--- Excerpt provided ---
High blood pressure has no symptoms, which is why it’s often referred to as the “silent killer”. Checking your blood pressure regularly is therefore essential.
During this month of May, be part of the May Measurement Month and visit your nearest screening centre (clinic, pharmacy or GP) as the world observes World Hypertension Day on 17 May. Here’s why…
“High blood pressure, medically known as hypertension, is the major risk factor for heart disease, strokes, kidney disease and even eye disease. When blood pressure exceeds a certain threshold, we call it high blood pressure.” – South African Hypertension Society
As part of a medical examination, most times your blood pressure (BP) will be checked. Yet, as soon as you leave the doctor’s rooms you’ll probably only be able to say whether your BP was “good” or “bad”. You might also not be very clear on what you need to do to prevent or keep it under control. Sound familiar? Knowing your numbers is very important, as is being able to deal with the results you get. High Blood Pressure has no symptoms, which is how it got the name the “silent killer”.
Blood pressure is recorded as two numbers: systolic (upper number) and diastolic (lower number). Diastolic blood pressure is when the pressure is at its lowest, while the heart is resting between beats. Hypertension is traditionally defined as systolic and/or diastolic BP more than or equal to 140/90 mm Hg. In most cases, the higher the blood pressure, the stronger the likelihood of serious consequences for the heart, brain or kidneys. There may be some exceptions, depending on your state of health.
Here’s a useful table to refer to, from Harvard Health:
In most cases, people develop hypertension because it runs in their family or due to lifestyle habits, such as poor diet, high salt intake, physical inactivity, obesity, alcohol abuse or stress. The Mayo Clinic, an integrated clinical practice, suggests the following lifestyle changes to control hypertension:
Eat a healthy diet
Eating a diet that is rich in whole grains, fruits, vegetables and low-fat dairy products and skimps on saturated fat and cholesterol can lower your BP by up to 11 mm Hg if you have high blood pressure. This eating plan is known as the Dietary Approaches to Stop Hypertension (DASH) diet.
It isn’t easy to change your eating habits, but here are some tips:
- Keep a food diary. Writing down what you eat, even for just a week, can shed surprising light on your true eating habits. Monitor what you eat, how much, when and why.
- Consider boosting potassium. Potassium can lessen the effects of sodium on blood pressure. The best source of potassium is food, such as fruits and vegetables, rather than supplements. Talk to your doctor about the potassium level that’s best for you.
- Be a smart shopper. Read food labels when you shop and stick to your healthy eating plan when you’re dining out, too.

--- Problems and tasks ---
1. Rewrite the paragraph of the hypertension article beginning "Blood pressure is recorded as two numbers" as a short bulleted list that keeps its main facts.
2. Reproduce the stretch of the hypertension article from "It isn’t easy" through "when and why.".

--- The data ---
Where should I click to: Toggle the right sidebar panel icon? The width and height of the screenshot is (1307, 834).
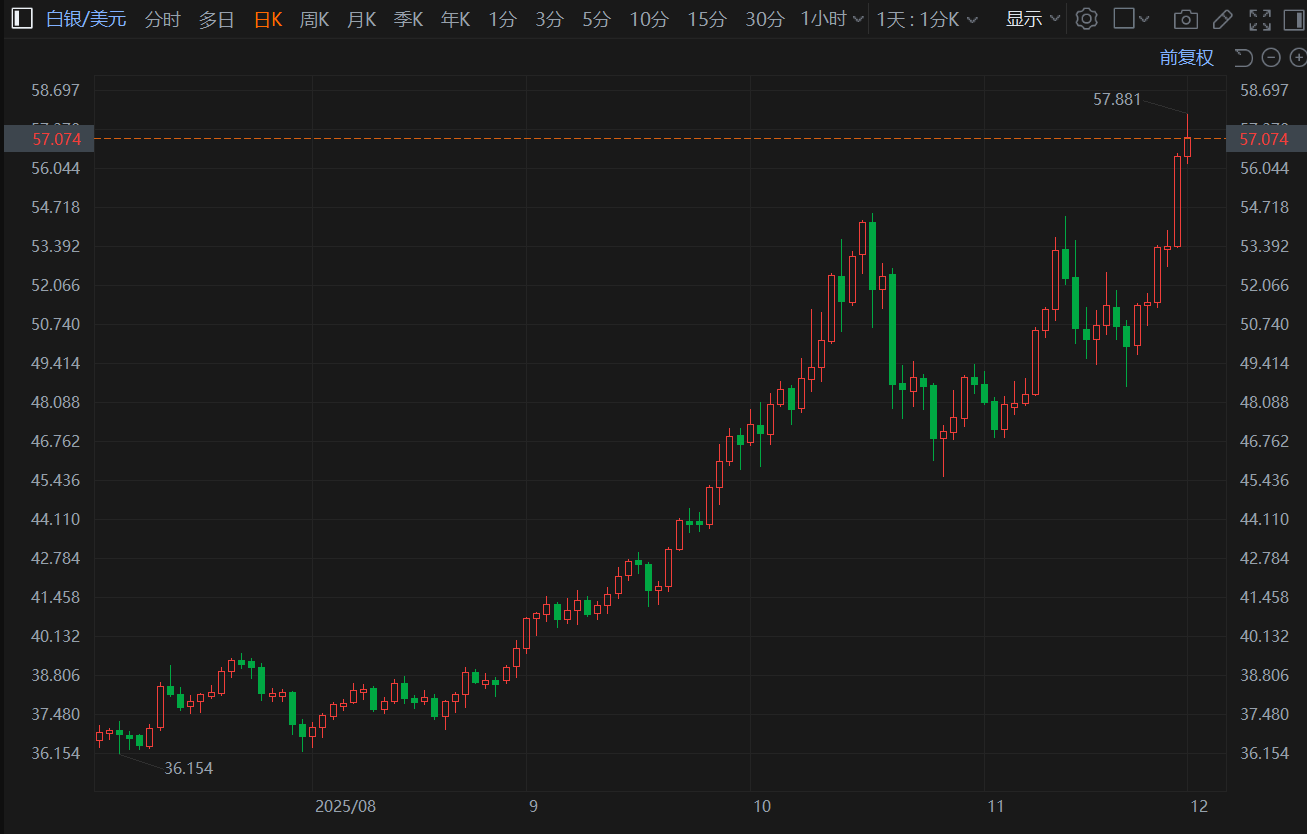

--- Results in order ---
1.
- Blood pressure is given as two numbers: systolic (upper) and diastolic (lower).
- Diastolic pressure is the lowest pressure, measured while the heart rests between beats.
- Hypertension is traditionally defined as a systolic and/or diastolic reading of 140/90 mm Hg or higher.
- Usually, the higher the pressure, the greater the risk of serious harm to the heart, brain or kidneys.
- There may be exceptions, depending on a person's state of health.

2.
It isn’t easy to change your eating habits, but here are some tips:
- Keep a food diary. Writing down what you eat, even for just a week, can shed surprising light on your true eating habits. Monitor what you eat, how much, when and why.